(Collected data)
+ + + + + + +

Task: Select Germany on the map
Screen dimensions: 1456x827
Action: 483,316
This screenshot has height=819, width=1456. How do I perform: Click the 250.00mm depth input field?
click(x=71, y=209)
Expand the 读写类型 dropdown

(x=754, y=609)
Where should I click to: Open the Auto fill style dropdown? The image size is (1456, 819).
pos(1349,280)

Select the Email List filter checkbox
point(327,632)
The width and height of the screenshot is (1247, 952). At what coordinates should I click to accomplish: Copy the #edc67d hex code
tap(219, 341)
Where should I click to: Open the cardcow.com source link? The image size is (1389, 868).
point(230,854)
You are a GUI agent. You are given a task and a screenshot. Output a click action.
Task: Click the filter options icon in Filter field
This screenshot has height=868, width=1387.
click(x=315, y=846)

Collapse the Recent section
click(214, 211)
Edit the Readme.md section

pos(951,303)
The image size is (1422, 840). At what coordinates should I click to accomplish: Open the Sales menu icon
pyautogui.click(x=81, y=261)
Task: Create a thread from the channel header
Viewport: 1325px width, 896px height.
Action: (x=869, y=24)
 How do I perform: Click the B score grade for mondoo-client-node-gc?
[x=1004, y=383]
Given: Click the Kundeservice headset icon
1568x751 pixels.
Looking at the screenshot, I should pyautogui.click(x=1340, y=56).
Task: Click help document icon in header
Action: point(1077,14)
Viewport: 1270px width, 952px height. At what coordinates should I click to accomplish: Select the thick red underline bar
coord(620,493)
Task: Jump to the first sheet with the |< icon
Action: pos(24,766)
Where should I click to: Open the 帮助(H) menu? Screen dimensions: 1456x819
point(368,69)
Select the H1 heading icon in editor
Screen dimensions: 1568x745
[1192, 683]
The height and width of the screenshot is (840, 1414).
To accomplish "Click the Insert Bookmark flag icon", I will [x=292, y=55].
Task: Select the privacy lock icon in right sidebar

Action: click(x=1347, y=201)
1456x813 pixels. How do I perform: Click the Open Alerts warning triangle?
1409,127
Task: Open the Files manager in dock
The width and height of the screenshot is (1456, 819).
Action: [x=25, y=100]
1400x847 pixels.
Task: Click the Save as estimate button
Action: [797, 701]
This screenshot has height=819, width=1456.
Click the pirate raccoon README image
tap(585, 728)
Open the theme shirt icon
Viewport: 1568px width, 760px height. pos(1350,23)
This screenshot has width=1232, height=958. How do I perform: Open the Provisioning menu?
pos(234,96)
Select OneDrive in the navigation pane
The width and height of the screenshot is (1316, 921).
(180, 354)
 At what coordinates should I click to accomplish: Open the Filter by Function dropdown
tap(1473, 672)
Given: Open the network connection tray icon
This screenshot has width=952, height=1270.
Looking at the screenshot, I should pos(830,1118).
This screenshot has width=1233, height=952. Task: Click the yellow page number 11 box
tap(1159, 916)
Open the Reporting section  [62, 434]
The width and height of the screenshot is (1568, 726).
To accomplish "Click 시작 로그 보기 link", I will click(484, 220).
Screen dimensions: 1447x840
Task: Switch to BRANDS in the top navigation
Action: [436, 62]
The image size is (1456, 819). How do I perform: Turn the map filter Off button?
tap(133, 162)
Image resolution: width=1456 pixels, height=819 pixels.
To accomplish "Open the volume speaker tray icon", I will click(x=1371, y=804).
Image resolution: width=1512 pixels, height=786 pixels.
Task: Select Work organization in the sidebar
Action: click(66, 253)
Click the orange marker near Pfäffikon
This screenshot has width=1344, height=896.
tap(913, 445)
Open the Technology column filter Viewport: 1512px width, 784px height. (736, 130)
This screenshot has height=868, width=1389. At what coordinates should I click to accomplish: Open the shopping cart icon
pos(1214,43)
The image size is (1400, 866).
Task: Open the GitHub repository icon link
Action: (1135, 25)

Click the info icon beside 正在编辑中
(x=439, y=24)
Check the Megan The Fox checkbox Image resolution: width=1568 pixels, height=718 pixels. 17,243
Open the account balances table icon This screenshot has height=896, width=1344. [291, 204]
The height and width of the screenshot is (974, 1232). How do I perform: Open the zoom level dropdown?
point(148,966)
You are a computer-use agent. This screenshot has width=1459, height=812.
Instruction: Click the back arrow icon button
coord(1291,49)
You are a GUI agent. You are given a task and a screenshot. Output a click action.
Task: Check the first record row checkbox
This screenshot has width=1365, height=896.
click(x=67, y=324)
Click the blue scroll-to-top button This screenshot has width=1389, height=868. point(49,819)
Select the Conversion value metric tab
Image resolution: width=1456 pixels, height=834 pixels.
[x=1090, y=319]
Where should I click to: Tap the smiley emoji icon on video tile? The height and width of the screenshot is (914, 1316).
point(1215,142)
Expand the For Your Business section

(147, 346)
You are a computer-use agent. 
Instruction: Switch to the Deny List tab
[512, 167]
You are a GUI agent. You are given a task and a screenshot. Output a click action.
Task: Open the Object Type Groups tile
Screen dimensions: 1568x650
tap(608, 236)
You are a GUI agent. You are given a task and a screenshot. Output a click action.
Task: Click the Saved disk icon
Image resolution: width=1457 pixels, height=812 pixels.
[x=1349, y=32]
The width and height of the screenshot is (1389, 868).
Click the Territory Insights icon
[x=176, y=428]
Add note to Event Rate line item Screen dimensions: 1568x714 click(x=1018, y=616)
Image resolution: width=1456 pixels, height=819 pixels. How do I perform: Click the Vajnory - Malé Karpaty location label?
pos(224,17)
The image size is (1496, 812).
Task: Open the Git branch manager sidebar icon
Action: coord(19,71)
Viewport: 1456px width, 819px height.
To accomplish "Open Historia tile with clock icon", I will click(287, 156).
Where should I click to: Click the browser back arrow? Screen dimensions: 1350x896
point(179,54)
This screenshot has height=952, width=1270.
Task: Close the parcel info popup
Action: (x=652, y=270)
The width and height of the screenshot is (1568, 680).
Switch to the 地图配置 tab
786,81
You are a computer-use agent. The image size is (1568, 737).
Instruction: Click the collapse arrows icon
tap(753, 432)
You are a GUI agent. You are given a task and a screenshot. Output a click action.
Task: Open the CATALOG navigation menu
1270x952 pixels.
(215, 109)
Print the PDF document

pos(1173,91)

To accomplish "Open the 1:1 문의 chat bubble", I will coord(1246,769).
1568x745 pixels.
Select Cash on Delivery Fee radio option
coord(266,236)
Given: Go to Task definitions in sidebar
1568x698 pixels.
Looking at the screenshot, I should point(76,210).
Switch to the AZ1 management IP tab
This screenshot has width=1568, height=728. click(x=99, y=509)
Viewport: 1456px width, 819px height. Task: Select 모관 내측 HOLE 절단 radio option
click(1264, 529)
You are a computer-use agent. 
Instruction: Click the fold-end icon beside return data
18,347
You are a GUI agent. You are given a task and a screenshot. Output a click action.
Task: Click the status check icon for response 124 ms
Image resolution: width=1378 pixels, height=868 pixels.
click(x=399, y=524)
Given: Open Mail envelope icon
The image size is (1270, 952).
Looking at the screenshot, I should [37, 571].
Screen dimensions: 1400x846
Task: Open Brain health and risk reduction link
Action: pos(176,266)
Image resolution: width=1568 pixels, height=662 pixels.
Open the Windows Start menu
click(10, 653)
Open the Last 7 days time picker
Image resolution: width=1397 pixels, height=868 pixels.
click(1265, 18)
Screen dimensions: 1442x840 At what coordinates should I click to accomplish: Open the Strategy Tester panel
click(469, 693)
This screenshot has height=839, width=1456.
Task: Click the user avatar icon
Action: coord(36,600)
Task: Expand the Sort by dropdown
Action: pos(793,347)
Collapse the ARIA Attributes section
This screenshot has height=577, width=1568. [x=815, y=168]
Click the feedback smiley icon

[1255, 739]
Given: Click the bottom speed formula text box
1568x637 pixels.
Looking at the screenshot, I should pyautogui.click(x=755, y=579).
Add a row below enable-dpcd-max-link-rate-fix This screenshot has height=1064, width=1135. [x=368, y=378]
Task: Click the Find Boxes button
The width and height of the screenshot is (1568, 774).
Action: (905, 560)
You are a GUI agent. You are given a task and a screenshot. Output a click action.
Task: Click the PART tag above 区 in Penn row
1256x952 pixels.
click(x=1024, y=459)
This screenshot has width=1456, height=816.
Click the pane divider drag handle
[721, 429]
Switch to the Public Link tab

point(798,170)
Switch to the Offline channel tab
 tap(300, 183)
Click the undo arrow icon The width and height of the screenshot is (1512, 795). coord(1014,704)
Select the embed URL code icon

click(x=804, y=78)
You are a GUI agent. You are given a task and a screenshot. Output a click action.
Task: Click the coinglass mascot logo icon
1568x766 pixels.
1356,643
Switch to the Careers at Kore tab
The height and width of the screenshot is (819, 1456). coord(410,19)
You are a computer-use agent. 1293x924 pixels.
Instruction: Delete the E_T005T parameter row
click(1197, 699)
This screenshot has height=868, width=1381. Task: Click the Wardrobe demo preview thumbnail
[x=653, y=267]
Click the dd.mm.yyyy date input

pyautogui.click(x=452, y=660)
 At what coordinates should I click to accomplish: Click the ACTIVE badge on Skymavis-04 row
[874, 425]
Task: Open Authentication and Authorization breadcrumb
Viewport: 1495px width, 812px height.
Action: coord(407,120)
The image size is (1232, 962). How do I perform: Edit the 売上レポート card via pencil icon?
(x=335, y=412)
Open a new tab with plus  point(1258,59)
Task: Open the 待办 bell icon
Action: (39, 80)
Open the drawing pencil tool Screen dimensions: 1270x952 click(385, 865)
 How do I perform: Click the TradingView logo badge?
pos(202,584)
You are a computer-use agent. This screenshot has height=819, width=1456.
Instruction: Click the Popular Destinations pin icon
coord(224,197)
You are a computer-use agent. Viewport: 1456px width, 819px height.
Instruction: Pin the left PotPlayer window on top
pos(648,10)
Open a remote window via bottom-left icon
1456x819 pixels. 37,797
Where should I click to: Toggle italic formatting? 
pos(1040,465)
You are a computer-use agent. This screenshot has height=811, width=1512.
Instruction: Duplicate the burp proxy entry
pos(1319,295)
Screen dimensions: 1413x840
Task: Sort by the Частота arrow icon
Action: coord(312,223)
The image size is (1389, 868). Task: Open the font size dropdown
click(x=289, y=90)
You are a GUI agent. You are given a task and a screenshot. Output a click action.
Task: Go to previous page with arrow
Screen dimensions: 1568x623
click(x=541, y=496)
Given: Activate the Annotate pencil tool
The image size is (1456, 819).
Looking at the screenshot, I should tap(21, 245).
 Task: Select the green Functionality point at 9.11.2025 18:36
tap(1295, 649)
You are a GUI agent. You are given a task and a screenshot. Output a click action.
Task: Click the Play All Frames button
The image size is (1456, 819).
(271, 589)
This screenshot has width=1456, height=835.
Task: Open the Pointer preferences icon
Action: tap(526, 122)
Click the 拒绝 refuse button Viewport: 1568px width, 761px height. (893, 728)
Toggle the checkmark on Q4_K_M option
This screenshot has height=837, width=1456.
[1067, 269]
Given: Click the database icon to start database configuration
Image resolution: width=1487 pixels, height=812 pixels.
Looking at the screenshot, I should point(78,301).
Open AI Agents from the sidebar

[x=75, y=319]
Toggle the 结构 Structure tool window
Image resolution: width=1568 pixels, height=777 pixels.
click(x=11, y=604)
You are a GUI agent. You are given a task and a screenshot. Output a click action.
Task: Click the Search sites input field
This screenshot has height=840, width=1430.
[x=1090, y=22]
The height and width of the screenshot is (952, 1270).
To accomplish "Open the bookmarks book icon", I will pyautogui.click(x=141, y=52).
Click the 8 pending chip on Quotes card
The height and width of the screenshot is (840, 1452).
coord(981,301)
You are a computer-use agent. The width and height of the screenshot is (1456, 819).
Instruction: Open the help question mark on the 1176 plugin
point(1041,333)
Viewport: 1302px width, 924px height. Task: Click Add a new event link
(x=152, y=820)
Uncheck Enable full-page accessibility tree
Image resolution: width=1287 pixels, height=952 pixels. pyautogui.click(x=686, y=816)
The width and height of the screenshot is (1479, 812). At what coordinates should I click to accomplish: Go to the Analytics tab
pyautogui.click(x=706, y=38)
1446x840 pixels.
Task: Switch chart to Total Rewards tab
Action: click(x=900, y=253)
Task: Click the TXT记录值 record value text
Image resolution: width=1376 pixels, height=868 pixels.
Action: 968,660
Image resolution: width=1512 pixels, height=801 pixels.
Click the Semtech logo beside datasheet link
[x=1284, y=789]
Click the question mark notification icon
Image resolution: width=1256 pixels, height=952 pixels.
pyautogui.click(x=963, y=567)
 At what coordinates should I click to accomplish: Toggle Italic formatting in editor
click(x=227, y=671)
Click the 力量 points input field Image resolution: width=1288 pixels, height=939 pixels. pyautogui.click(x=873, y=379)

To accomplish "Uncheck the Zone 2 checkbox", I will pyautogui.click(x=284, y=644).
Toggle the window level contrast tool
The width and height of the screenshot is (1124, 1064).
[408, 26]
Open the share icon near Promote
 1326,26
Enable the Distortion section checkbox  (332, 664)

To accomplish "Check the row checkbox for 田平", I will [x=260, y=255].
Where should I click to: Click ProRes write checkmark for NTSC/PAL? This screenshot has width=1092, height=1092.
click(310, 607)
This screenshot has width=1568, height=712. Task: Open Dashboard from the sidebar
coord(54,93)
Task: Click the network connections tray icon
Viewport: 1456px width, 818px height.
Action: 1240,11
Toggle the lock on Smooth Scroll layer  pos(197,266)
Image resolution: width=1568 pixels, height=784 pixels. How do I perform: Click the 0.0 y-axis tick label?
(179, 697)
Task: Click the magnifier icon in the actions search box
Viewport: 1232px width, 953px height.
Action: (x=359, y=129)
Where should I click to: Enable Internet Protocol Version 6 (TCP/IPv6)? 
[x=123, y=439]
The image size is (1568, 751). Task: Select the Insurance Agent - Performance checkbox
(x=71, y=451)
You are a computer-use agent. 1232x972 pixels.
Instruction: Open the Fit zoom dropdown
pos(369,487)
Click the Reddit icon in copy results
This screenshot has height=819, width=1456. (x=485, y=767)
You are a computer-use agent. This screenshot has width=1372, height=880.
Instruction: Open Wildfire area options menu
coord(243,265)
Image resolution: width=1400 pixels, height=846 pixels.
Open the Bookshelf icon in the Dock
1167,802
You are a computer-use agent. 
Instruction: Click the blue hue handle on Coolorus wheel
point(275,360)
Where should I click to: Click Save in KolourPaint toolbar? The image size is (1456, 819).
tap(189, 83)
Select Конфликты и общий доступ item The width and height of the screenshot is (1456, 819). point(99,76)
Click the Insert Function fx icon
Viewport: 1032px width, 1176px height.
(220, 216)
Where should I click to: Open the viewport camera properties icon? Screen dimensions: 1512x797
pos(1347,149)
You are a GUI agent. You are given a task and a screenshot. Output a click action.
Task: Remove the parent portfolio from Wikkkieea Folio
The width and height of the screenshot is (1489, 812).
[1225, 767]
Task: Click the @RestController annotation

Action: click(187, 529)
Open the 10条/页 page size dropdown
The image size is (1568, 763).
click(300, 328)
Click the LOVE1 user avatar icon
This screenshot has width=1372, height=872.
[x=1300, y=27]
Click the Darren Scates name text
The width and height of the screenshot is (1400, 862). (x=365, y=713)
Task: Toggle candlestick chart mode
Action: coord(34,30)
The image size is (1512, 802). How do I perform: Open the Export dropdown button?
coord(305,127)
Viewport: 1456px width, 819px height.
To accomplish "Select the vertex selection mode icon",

+ + + + + + +

[What needs to be done]: Among the entries, copy every line containing the word "network".

[Response]:
Given: Open the network connection tray icon
Task: Click the network connections tray icon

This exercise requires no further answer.